I was at a dinner party recently explaining my frustration with the absence of any movement on a comprehensive immigration policy. I received some sympathetic nods (similar to the ones I probably give when someone tells me about the insufficiency of the U.S.’s climate change policy) but got the feeling I wasn’t really making my point. I went further–shifting into an emotionally charged argument about my father (an immigrant), the insensitivity to the plight of immigrants, and the horror of Alabama, Arizona, and Hazelton. I felt myself becoming hysterical, checked it, but then wondered why. Another attendee agreed with my assessment and likened my frustration to her own with the Administration’s education policy. “But this is different,” I pleaded. The conversation ended but I left feeling that I hadn’t been able to convince anyone in the room that failure on immigration was any different than any other “issue.”

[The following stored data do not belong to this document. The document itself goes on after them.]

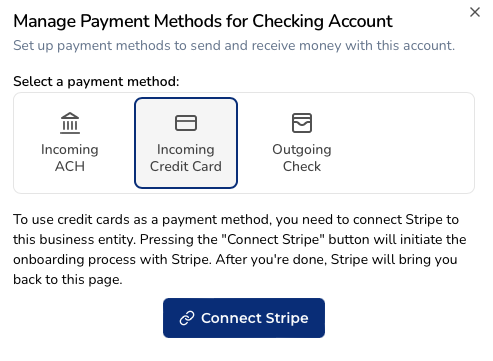Click the credit card icon

[186, 123]
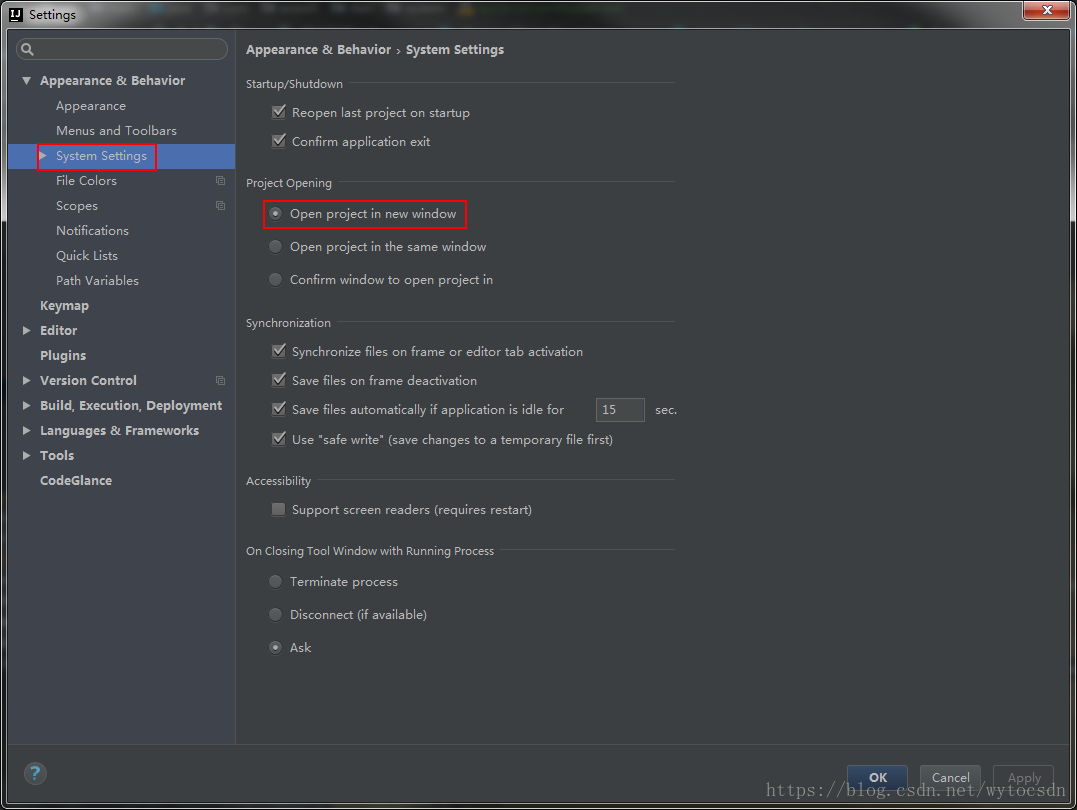Collapse the Appearance & Behavior section

[x=27, y=81]
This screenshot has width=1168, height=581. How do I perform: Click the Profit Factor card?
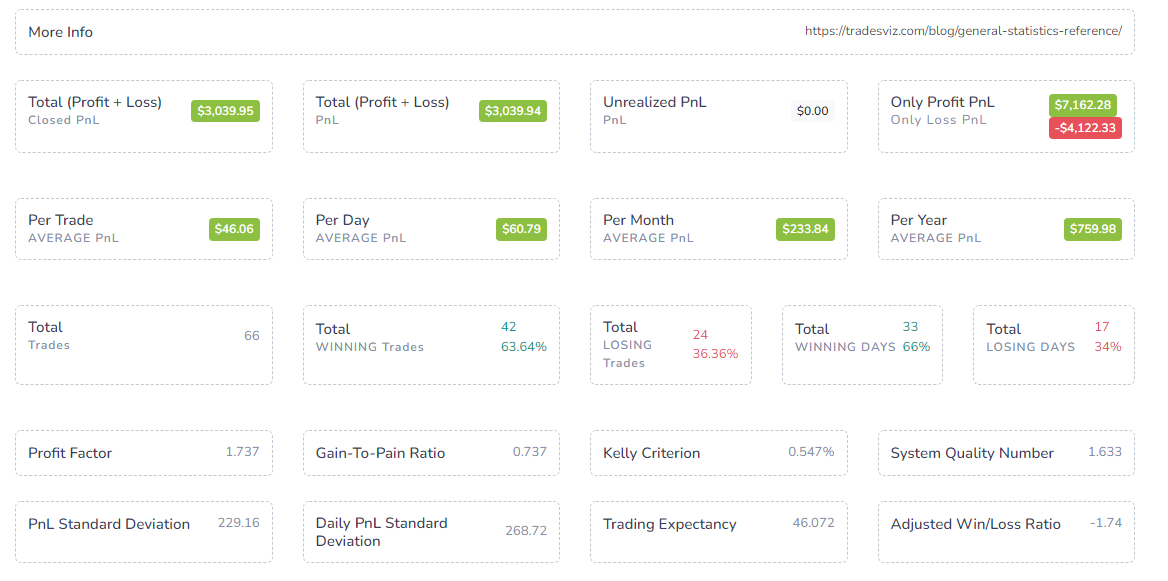pos(144,453)
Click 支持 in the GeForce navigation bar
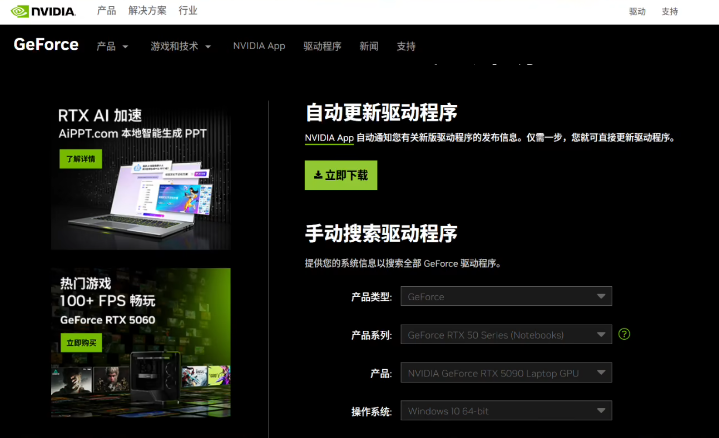Viewport: 719px width, 438px height. pos(406,46)
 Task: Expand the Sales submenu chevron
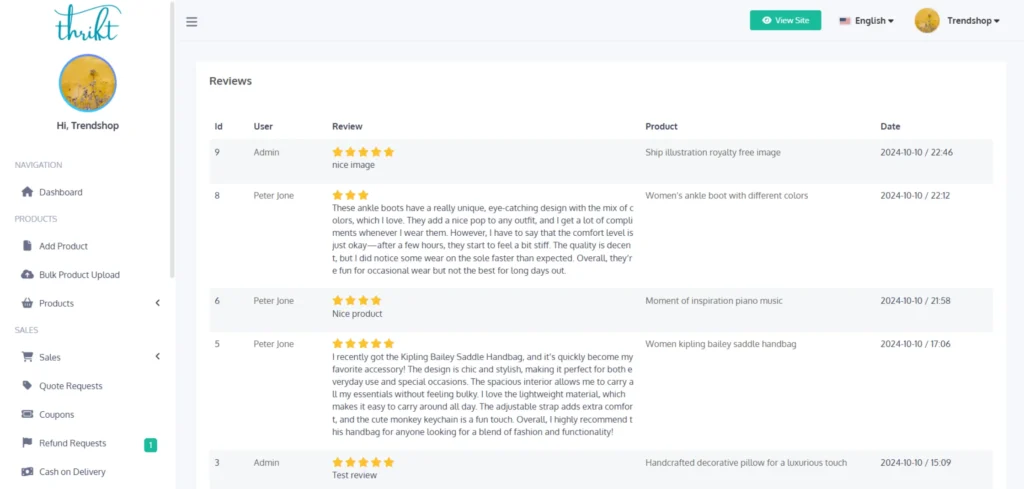(x=157, y=357)
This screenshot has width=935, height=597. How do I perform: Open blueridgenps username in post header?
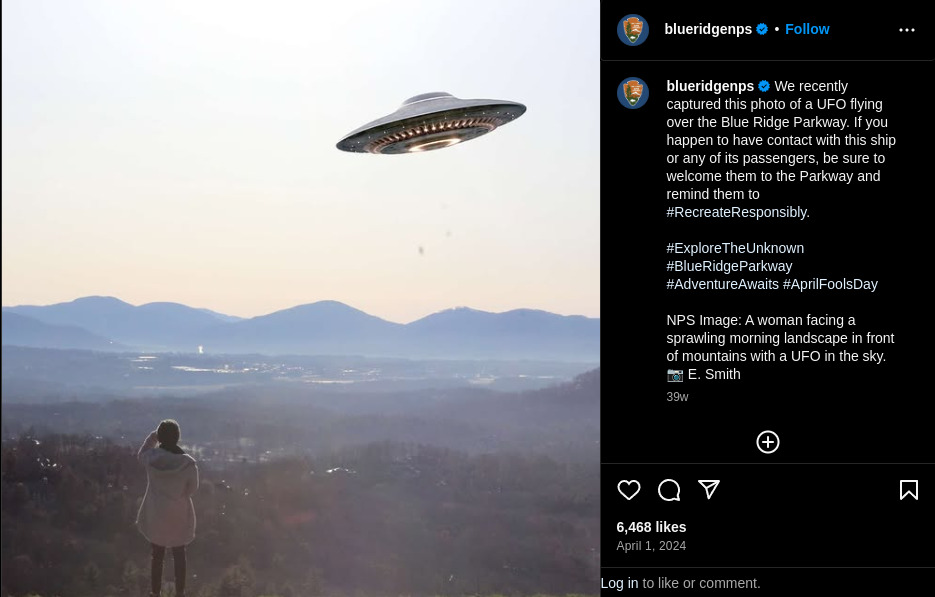point(708,29)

And why is it? Chico Rei pushed me on this one and I was hard pressed to come up with anything other than a rambling speech about humanity, dignity, and other big words that don’t mean anything inside the Beltway. But after trying to explain its importance over and over in policy language and legalese, I have decided that I’m okay with “It just is” as an answer to the question.
Lots of issues implicate the future of this country, our dedication to the American ethos, the success of nation. But a failure to really address immigration policy, to address the dehumanizing aspects of both federal and state policy, to pretend like we don’t see the struggles of millions of people who work and live right next to “us” says something more troubling to me than partisan gridlock over tax cuts. Like the African-American struggle for civil rights (yes, I’m going there), the refusal to create an immigration policy that recognizes the inherent rights of all people indicates striking callousness. We have become comfortable with the reality that millions of people, many of which are children, literally live in fear of deportation and endure countless indignancies without the basic protection of the law. Most of the current immigration debate fails to even mention the real consequences of inaction- families torn apart by ICE raids, parents unable to take their children to a doctor, migrant farmworkers being subjected to physical and sexual abuse with no recourse. We know that these people live amongst us yet we are fine with the second (tenth?)-class status. Sounds a little too familiar, right? Today, when we read the history of the Jim Crow era, we think how incredible it was that any politician asked blacks to “be patient” or suggest that civil rights was a “black issue.” I fail to see why the same urgency cannot be applied to the 10 million undocumented immigrants who live in the U.S. Chico Rei tells me its indifference, not hate, that drives this complacency but the net effect is just the same.
Maybe that’s not a convincing enough argument for Congress but it does it for me. I fear that as long as people see immigration as a niche issue affecting only one portion of the population, it will remain just that- an unchecked box on someone’s political agenda.